● What is expected
Return each line of the following material verbatim and in its original order.

─── Data entries

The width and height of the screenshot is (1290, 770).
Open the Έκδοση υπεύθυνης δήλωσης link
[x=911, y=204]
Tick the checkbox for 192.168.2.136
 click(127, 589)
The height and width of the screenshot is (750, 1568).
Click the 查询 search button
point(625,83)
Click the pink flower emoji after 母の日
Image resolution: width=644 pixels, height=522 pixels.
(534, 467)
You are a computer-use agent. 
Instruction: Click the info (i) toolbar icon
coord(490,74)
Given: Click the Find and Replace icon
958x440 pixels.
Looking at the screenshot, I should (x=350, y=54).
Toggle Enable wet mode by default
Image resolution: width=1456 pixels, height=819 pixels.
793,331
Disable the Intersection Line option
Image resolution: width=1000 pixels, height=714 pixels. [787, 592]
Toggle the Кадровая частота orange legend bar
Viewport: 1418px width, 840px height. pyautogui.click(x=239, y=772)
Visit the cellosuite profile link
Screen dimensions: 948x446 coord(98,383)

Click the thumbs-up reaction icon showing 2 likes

──────

● Full answer
The width and height of the screenshot is (1290, 770).
Open the Έκδοση υπεύθυνης δήλωσης link
[x=911, y=204]
Tick the checkbox for 192.168.2.136
 click(127, 589)
The height and width of the screenshot is (750, 1568).
Click the 查询 search button
point(625,83)
Click the pink flower emoji after 母の日
Image resolution: width=644 pixels, height=522 pixels.
(534, 467)
You are a computer-use agent. 
Instruction: Click the info (i) toolbar icon
coord(490,74)
Given: Click the Find and Replace icon
958x440 pixels.
Looking at the screenshot, I should (x=350, y=54).
Toggle Enable wet mode by default
Image resolution: width=1456 pixels, height=819 pixels.
793,331
Disable the Intersection Line option
Image resolution: width=1000 pixels, height=714 pixels. [787, 592]
Toggle the Кадровая частота orange legend bar
Viewport: 1418px width, 840px height. pyautogui.click(x=239, y=772)
Visit the cellosuite profile link
Screen dimensions: 948x446 coord(98,383)

Click the thumbs-up reaction icon showing 2 likes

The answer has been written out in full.